Standing with a group of pastors, chatting and fellowshipping and shooting the (sacred) bull, someone came out with this:
“I told him I’m the pastor of the church, that God sent me here as the overseer, and if he doesn’t like it, he can find another church.”
That brought nods of approval, even from a couple who knew they would never have the gumption to say such a thing. Even if they feel it.
But that pastor is wrong.
Dead wrong.
If anyone on earth had the right to pull rank on other people, it was our Lord Himself.
Yet, He never did.
Now, God the Father didn’t seem to mind doing it. Throughout the Old Testament the Almighty give commands and instructions to His people, then frequently added reminders that “I am the Lord!” The idea being that “I have a right to say this, I have the authority to back it up, and you disobey at your own peril.”

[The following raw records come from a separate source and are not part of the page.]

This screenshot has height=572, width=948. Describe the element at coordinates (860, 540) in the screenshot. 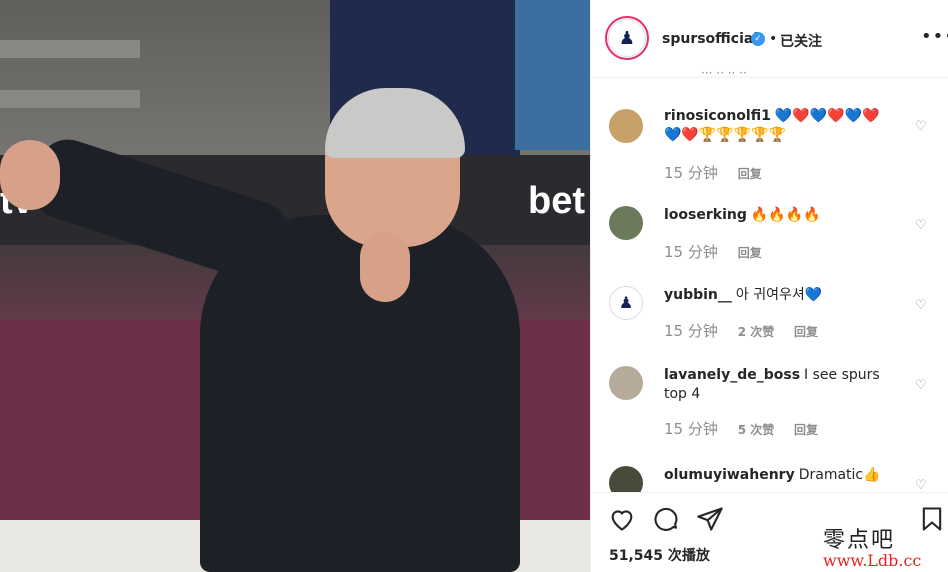

I see `watermark-text: 零点吧` at that location.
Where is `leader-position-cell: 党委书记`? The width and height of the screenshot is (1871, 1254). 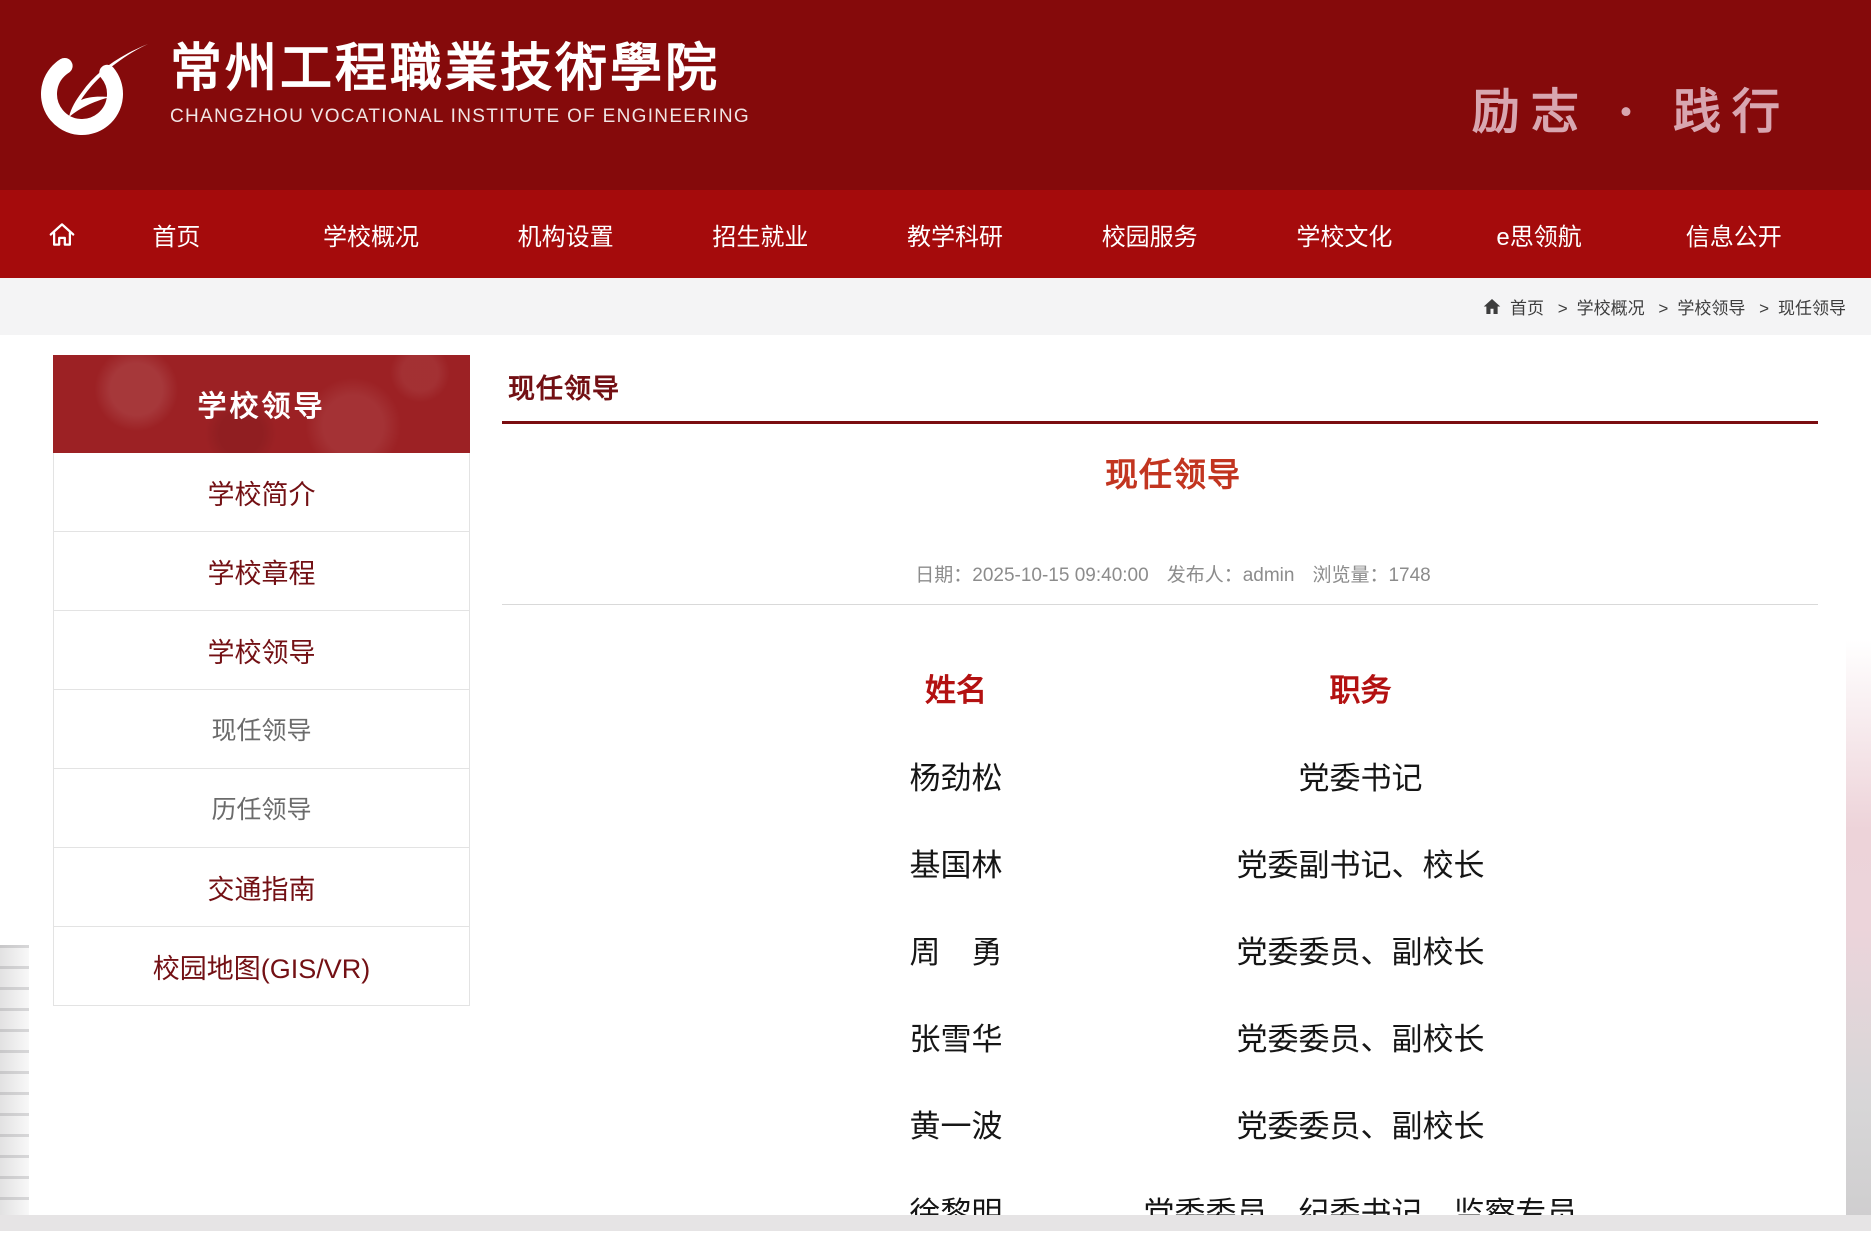
leader-position-cell: 党委书记 is located at coordinates (1360, 778).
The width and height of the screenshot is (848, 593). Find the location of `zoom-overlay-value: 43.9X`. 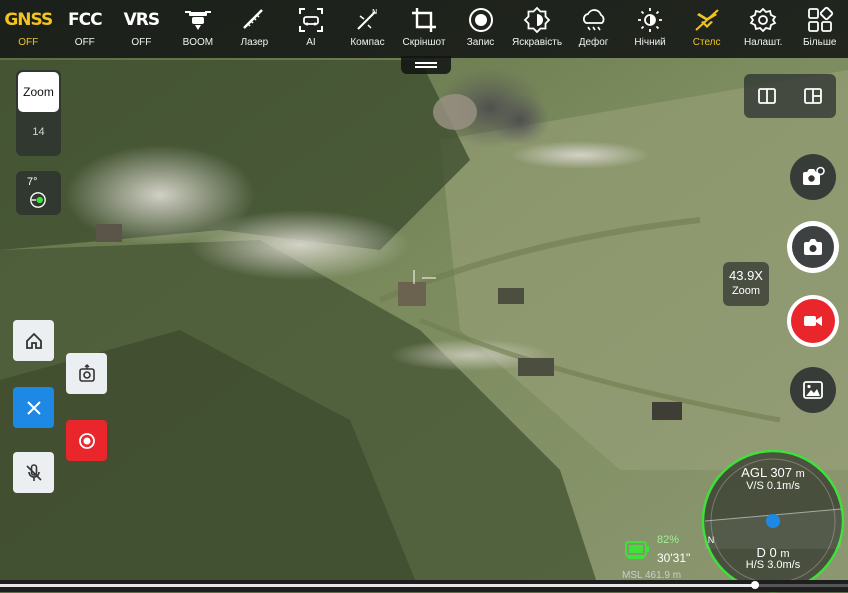

zoom-overlay-value: 43.9X is located at coordinates (746, 276).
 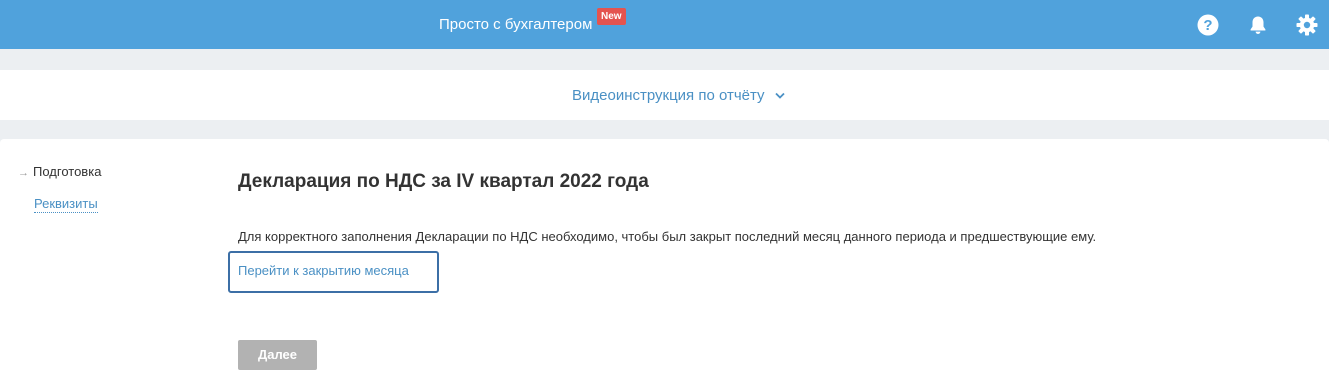 I want to click on bell-icon, so click(x=1258, y=25).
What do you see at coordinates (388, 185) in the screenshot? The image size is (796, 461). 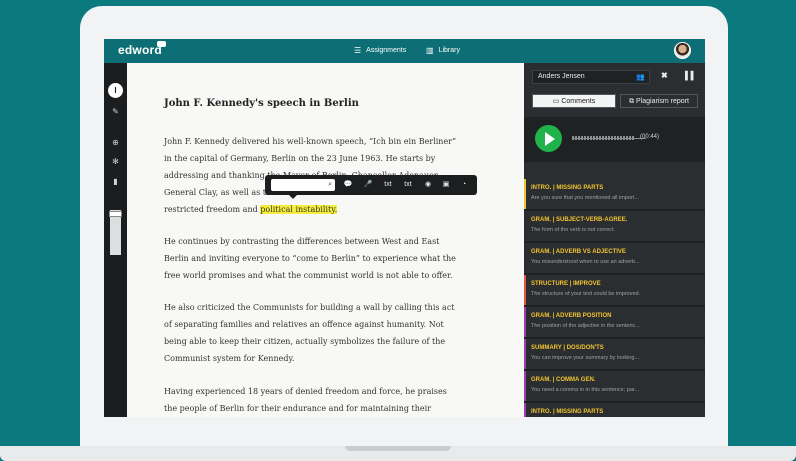 I see `text-size-icon: txt` at bounding box center [388, 185].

Take the fascinating 19th chapter of Leviticus, the source of our Lord’s favorite “second greatest commandment” about loving your neighbor as yourself. That chapter, thirty-seven verses long, contains numerous commands about treatment of foreigners, the poor, the vulnerable. Throughout, sixteen times we find God saying “I am the Lord.”
But the Lord Jesus did not pull rank on people.
When the religious big-shots grew rebellious over His abuse of the Sabbath as they saw it, Jesus reasoned with them: “Is it lawful to do good on the Sabbath? to save a life? or to destroy it?” (Luke 6:9) Make them think.